TASK PROMPT: What you return must match the records word for word.

Segment Start: EXERCISE INPUT

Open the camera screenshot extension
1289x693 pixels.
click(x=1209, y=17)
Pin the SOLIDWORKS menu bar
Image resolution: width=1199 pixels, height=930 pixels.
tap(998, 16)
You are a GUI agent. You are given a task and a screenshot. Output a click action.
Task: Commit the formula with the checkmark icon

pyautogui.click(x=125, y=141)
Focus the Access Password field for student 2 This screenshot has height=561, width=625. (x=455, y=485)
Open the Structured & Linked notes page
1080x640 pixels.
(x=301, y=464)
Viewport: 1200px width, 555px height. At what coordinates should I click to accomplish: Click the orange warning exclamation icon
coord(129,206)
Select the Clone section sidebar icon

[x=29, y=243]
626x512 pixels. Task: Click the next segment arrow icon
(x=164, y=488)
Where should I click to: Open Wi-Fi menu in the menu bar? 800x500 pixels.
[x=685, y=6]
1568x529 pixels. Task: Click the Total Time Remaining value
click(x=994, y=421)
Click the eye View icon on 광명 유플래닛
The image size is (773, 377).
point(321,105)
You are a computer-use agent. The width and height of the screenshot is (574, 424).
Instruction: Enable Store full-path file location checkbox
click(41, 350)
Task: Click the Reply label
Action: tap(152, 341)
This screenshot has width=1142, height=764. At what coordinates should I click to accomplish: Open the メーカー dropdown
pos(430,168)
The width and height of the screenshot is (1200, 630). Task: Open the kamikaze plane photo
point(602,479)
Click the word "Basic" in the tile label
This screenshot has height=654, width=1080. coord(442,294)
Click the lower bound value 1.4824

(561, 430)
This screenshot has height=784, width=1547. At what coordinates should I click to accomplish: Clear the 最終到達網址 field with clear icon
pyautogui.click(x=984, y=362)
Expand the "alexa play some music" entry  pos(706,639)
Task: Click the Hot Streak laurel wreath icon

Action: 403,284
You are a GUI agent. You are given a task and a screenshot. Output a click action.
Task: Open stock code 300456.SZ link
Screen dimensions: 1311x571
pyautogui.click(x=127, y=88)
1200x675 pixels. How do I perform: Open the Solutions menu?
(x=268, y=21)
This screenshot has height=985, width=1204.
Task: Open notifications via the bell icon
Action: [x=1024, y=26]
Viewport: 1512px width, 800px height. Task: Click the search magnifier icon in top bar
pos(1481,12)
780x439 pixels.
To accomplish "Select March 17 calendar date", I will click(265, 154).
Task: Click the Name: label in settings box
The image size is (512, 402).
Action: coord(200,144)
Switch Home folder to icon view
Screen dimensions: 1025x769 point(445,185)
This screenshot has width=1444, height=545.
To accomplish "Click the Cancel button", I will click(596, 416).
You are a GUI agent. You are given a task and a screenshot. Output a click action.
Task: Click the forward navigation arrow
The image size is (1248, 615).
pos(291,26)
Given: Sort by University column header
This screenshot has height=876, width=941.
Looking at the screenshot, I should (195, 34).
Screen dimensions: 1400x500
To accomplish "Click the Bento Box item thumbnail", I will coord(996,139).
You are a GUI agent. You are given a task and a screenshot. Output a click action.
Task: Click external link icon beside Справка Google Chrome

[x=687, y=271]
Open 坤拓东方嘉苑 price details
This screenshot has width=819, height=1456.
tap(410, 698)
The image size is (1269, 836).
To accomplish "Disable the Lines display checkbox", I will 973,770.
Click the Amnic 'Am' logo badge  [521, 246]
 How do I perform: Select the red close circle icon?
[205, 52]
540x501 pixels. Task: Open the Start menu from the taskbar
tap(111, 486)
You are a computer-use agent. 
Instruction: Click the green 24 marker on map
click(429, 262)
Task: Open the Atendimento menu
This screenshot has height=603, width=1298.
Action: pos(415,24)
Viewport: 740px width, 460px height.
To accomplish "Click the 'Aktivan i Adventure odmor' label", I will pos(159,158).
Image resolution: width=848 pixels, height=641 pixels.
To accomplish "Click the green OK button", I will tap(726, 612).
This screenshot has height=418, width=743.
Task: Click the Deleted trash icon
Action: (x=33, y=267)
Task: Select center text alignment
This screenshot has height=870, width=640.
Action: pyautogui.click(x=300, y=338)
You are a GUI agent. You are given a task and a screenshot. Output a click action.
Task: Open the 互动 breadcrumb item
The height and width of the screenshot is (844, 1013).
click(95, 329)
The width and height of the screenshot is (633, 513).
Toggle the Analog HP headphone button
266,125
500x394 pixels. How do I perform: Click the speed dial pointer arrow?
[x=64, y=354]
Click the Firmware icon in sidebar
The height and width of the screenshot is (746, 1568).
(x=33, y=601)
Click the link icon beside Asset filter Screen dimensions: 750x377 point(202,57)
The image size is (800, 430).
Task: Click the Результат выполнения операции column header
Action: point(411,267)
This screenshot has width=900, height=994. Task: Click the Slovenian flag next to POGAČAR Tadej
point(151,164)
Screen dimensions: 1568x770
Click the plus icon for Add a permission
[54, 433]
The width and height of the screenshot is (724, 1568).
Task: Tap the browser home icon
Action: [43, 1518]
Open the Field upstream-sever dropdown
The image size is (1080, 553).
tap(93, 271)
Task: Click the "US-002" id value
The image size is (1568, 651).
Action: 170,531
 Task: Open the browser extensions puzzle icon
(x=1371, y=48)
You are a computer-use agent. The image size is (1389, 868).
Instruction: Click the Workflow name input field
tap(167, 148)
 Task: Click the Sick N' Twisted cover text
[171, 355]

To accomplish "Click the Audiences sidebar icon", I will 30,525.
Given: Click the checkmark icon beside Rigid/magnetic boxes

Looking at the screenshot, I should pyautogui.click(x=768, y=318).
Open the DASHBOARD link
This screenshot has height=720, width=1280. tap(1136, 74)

Segment End: EXERCISE INPUT

OUTPUT BELOW:
Open the camera screenshot extension
1289x693 pixels.
click(x=1209, y=17)
Pin the SOLIDWORKS menu bar
Image resolution: width=1199 pixels, height=930 pixels.
tap(998, 16)
You are a GUI agent. You are given a task and a screenshot. Output a click action.
Task: Commit the formula with the checkmark icon

pyautogui.click(x=125, y=141)
Focus the Access Password field for student 2 This screenshot has height=561, width=625. (x=455, y=485)
Open the Structured & Linked notes page
1080x640 pixels.
(x=301, y=464)
Viewport: 1200px width, 555px height. At what coordinates should I click to accomplish: Click the orange warning exclamation icon
coord(129,206)
Select the Clone section sidebar icon

[x=29, y=243]
626x512 pixels. Task: Click the next segment arrow icon
(x=164, y=488)
Where should I click to: Open Wi-Fi menu in the menu bar? 800x500 pixels.
[x=685, y=6]
1568x529 pixels. Task: Click the Total Time Remaining value
click(x=994, y=421)
Click the eye View icon on 광명 유플래닛
The image size is (773, 377).
point(321,105)
You are a computer-use agent. The width and height of the screenshot is (574, 424).
Instruction: Enable Store full-path file location checkbox
click(41, 350)
Task: Click the Reply label
Action: tap(152, 341)
This screenshot has width=1142, height=764. At what coordinates should I click to accomplish: Open the メーカー dropdown
pos(430,168)
The width and height of the screenshot is (1200, 630). Task: Open the kamikaze plane photo
point(602,479)
Click the word "Basic" in the tile label
This screenshot has height=654, width=1080. coord(442,294)
Click the lower bound value 1.4824

(561, 430)
This screenshot has height=784, width=1547. At what coordinates should I click to accomplish: Clear the 最終到達網址 field with clear icon
pyautogui.click(x=984, y=362)
Expand the "alexa play some music" entry  pos(706,639)
Task: Click the Hot Streak laurel wreath icon

Action: 403,284
You are a GUI agent. You are given a task and a screenshot. Output a click action.
Task: Open stock code 300456.SZ link
Screen dimensions: 1311x571
pyautogui.click(x=127, y=88)
1200x675 pixels. How do I perform: Open the Solutions menu?
(x=268, y=21)
This screenshot has height=985, width=1204.
Task: Open notifications via the bell icon
Action: [x=1024, y=26]
Viewport: 1512px width, 800px height. Task: Click the search magnifier icon in top bar
pos(1481,12)
780x439 pixels.
To accomplish "Select March 17 calendar date", I will click(265, 154).
Task: Click the Name: label in settings box
The image size is (512, 402).
Action: coord(200,144)
Switch Home folder to icon view
Screen dimensions: 1025x769 point(445,185)
This screenshot has width=1444, height=545.
To accomplish "Click the Cancel button", I will click(596, 416).
You are a GUI agent. You are given a task and a screenshot. Output a click action.
Task: Click the forward navigation arrow
The image size is (1248, 615).
pos(291,26)
Given: Sort by University column header
This screenshot has height=876, width=941.
Looking at the screenshot, I should (195, 34).
Screen dimensions: 1400x500
To accomplish "Click the Bento Box item thumbnail", I will coord(996,139).
You are a GUI agent. You are given a task and a screenshot. Output a click action.
Task: Click external link icon beside Справка Google Chrome

[x=687, y=271]
Open 坤拓东方嘉苑 price details
This screenshot has width=819, height=1456.
tap(410, 698)
The image size is (1269, 836).
To accomplish "Disable the Lines display checkbox", I will 973,770.
Click the Amnic 'Am' logo badge  [521, 246]
 How do I perform: Select the red close circle icon?
[205, 52]
540x501 pixels. Task: Open the Start menu from the taskbar
tap(111, 486)
You are a computer-use agent. 
Instruction: Click the green 24 marker on map
click(429, 262)
Task: Open the Atendimento menu
This screenshot has height=603, width=1298.
Action: pos(415,24)
Viewport: 740px width, 460px height.
To accomplish "Click the 'Aktivan i Adventure odmor' label", I will pos(159,158).
Image resolution: width=848 pixels, height=641 pixels.
To accomplish "Click the green OK button", I will tap(726, 612).
This screenshot has height=418, width=743.
Task: Click the Deleted trash icon
Action: (x=33, y=267)
Task: Select center text alignment
This screenshot has height=870, width=640.
Action: pyautogui.click(x=300, y=338)
You are a GUI agent. You are given a task and a screenshot. Output a click action.
Task: Open the 互动 breadcrumb item
The height and width of the screenshot is (844, 1013).
click(95, 329)
The width and height of the screenshot is (633, 513).
Toggle the Analog HP headphone button
266,125
500x394 pixels. How do I perform: Click the speed dial pointer arrow?
[x=64, y=354]
Click the Firmware icon in sidebar
The height and width of the screenshot is (746, 1568).
(x=33, y=601)
Click the link icon beside Asset filter Screen dimensions: 750x377 point(202,57)
The image size is (800, 430).
Task: Click the Результат выполнения операции column header
Action: point(411,267)
This screenshot has width=900, height=994. Task: Click the Slovenian flag next to POGAČAR Tadej
point(151,164)
Screen dimensions: 1568x770
Click the plus icon for Add a permission
[54, 433]
The width and height of the screenshot is (724, 1568).
Task: Tap the browser home icon
Action: [43, 1518]
Open the Field upstream-sever dropdown
The image size is (1080, 553).
tap(93, 271)
Task: Click the "US-002" id value
The image size is (1568, 651).
Action: 170,531
 Task: Open the browser extensions puzzle icon
(x=1371, y=48)
You are a computer-use agent. The image size is (1389, 868).
Instruction: Click the Workflow name input field
tap(167, 148)
 Task: Click the Sick N' Twisted cover text
[171, 355]

To accomplish "Click the Audiences sidebar icon", I will 30,525.
Given: Click the checkmark icon beside Rigid/magnetic boxes

Looking at the screenshot, I should pyautogui.click(x=768, y=318).
Open the DASHBOARD link
This screenshot has height=720, width=1280. tap(1136, 74)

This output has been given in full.